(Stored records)
Start of Block

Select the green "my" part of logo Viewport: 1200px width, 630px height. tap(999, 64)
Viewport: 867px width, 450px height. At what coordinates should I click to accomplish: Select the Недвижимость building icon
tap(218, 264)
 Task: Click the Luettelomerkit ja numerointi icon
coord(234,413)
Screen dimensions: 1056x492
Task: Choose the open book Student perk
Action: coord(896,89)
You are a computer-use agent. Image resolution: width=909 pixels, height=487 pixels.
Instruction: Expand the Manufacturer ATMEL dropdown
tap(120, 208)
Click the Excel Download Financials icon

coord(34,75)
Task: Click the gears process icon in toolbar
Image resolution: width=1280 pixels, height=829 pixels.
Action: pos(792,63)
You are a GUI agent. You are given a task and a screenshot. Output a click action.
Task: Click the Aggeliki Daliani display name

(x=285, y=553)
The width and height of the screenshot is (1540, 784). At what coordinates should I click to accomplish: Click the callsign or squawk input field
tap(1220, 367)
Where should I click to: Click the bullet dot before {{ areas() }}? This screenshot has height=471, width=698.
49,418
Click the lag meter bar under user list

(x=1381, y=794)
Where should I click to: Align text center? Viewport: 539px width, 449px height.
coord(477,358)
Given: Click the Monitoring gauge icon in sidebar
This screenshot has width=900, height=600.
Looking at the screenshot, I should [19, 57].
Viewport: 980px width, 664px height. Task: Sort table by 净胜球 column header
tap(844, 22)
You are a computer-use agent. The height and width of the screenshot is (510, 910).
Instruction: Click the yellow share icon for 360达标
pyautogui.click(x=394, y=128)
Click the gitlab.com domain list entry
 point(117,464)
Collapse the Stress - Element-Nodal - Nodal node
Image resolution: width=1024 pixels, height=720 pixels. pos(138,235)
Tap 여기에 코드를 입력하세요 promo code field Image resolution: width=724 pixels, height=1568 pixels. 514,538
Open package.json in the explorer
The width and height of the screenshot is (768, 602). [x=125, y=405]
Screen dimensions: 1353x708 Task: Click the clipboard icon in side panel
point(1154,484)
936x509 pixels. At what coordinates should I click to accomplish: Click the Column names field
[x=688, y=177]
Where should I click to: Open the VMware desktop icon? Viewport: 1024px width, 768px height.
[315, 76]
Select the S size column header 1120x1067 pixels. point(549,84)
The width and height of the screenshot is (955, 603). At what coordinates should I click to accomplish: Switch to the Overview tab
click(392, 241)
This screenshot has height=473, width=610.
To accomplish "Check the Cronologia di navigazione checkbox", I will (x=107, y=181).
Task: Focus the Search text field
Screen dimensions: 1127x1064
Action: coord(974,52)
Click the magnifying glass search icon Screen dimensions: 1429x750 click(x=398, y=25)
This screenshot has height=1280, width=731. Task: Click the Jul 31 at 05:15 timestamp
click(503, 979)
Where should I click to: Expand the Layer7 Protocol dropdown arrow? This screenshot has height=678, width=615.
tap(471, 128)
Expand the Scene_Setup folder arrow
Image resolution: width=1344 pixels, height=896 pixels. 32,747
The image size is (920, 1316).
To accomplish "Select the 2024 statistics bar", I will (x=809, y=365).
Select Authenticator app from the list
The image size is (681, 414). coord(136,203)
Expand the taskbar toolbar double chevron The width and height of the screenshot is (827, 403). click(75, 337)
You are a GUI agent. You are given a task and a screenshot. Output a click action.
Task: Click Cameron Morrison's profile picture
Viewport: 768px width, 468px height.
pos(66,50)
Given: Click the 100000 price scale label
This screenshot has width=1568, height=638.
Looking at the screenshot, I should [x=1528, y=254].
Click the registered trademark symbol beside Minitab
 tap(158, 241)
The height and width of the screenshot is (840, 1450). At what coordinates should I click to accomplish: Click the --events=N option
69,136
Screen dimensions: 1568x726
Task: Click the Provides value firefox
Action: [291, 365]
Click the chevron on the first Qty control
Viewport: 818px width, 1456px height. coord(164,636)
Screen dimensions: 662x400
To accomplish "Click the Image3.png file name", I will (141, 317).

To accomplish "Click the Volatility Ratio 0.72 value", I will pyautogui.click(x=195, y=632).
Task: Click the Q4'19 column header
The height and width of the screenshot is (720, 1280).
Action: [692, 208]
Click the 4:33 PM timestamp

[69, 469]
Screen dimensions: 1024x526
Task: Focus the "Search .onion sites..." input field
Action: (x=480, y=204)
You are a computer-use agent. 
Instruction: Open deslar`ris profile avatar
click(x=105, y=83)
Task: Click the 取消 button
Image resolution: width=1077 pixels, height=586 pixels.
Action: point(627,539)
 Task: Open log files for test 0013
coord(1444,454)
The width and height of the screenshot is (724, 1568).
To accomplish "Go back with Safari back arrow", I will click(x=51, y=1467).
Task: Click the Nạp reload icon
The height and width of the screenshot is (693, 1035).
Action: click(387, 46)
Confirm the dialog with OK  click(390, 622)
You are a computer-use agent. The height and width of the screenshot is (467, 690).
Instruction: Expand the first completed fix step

End of Block

§ **REQUIREMENT**:
Please quote the records above exactly, without skipping a line.

§ **RESPONSE**:
Select the green "my" part of logo Viewport: 1200px width, 630px height. tap(999, 64)
Viewport: 867px width, 450px height. At what coordinates should I click to accomplish: Select the Недвижимость building icon
tap(218, 264)
 Task: Click the Luettelomerkit ja numerointi icon
coord(234,413)
Screen dimensions: 1056x492
Task: Choose the open book Student perk
Action: coord(896,89)
You are a computer-use agent. Image resolution: width=909 pixels, height=487 pixels.
Instruction: Expand the Manufacturer ATMEL dropdown
tap(120, 208)
Click the Excel Download Financials icon

coord(34,75)
Task: Click the gears process icon in toolbar
Image resolution: width=1280 pixels, height=829 pixels.
Action: pos(792,63)
You are a GUI agent. You are given a task and a screenshot. Output a click action.
Task: Click the Aggeliki Daliani display name

(x=285, y=553)
The width and height of the screenshot is (1540, 784). At what coordinates should I click to accomplish: Click the callsign or squawk input field
tap(1220, 367)
Where should I click to: Click the bullet dot before {{ areas() }}? This screenshot has height=471, width=698.
49,418
Click the lag meter bar under user list

(x=1381, y=794)
Where should I click to: Align text center? Viewport: 539px width, 449px height.
coord(477,358)
Given: Click the Monitoring gauge icon in sidebar
This screenshot has width=900, height=600.
Looking at the screenshot, I should [19, 57].
Viewport: 980px width, 664px height. Task: Sort table by 净胜球 column header
tap(844, 22)
You are a computer-use agent. The height and width of the screenshot is (510, 910).
Instruction: Click the yellow share icon for 360达标
pyautogui.click(x=394, y=128)
Click the gitlab.com domain list entry
 point(117,464)
Collapse the Stress - Element-Nodal - Nodal node
Image resolution: width=1024 pixels, height=720 pixels. pos(138,235)
Tap 여기에 코드를 입력하세요 promo code field Image resolution: width=724 pixels, height=1568 pixels. 514,538
Open package.json in the explorer
The width and height of the screenshot is (768, 602). [x=125, y=405]
Screen dimensions: 1353x708 Task: Click the clipboard icon in side panel
point(1154,484)
936x509 pixels. At what coordinates should I click to accomplish: Click the Column names field
[x=688, y=177]
Where should I click to: Open the VMware desktop icon? Viewport: 1024px width, 768px height.
[315, 76]
Select the S size column header 1120x1067 pixels. point(549,84)
The width and height of the screenshot is (955, 603). At what coordinates should I click to accomplish: Switch to the Overview tab
click(392, 241)
This screenshot has height=473, width=610.
To accomplish "Check the Cronologia di navigazione checkbox", I will (x=107, y=181).
Task: Focus the Search text field
Screen dimensions: 1127x1064
Action: coord(974,52)
Click the magnifying glass search icon Screen dimensions: 1429x750 click(x=398, y=25)
This screenshot has height=1280, width=731. Task: Click the Jul 31 at 05:15 timestamp
click(503, 979)
Where should I click to: Expand the Layer7 Protocol dropdown arrow? This screenshot has height=678, width=615.
tap(471, 128)
Expand the Scene_Setup folder arrow
Image resolution: width=1344 pixels, height=896 pixels. 32,747
The image size is (920, 1316).
To accomplish "Select the 2024 statistics bar", I will (x=809, y=365).
Select Authenticator app from the list
The image size is (681, 414). coord(136,203)
Expand the taskbar toolbar double chevron The width and height of the screenshot is (827, 403). click(75, 337)
You are a GUI agent. You are given a task and a screenshot. Output a click action.
Task: Click Cameron Morrison's profile picture
Viewport: 768px width, 468px height.
pos(66,50)
Given: Click the 100000 price scale label
This screenshot has width=1568, height=638.
Looking at the screenshot, I should [x=1528, y=254].
Click the registered trademark symbol beside Minitab
 tap(158, 241)
The height and width of the screenshot is (840, 1450). At what coordinates should I click to accomplish: Click the --events=N option
69,136
Screen dimensions: 1568x726
Task: Click the Provides value firefox
Action: [291, 365]
Click the chevron on the first Qty control
Viewport: 818px width, 1456px height. coord(164,636)
Screen dimensions: 662x400
To accomplish "Click the Image3.png file name", I will (141, 317).

To accomplish "Click the Volatility Ratio 0.72 value", I will pyautogui.click(x=195, y=632).
Task: Click the Q4'19 column header
The height and width of the screenshot is (720, 1280).
Action: [692, 208]
Click the 4:33 PM timestamp

[69, 469]
Screen dimensions: 1024x526
Task: Focus the "Search .onion sites..." input field
Action: (x=480, y=204)
You are a computer-use agent. 
Instruction: Open deslar`ris profile avatar
click(x=105, y=83)
Task: Click the 取消 button
Image resolution: width=1077 pixels, height=586 pixels.
Action: point(627,539)
 Task: Open log files for test 0013
coord(1444,454)
The width and height of the screenshot is (724, 1568).
To accomplish "Go back with Safari back arrow", I will click(x=51, y=1467).
Task: Click the Nạp reload icon
The height and width of the screenshot is (693, 1035).
Action: click(387, 46)
Confirm the dialog with OK  click(390, 622)
You are a computer-use agent. The height and width of the screenshot is (467, 690).
Instruction: Expand the first completed fix step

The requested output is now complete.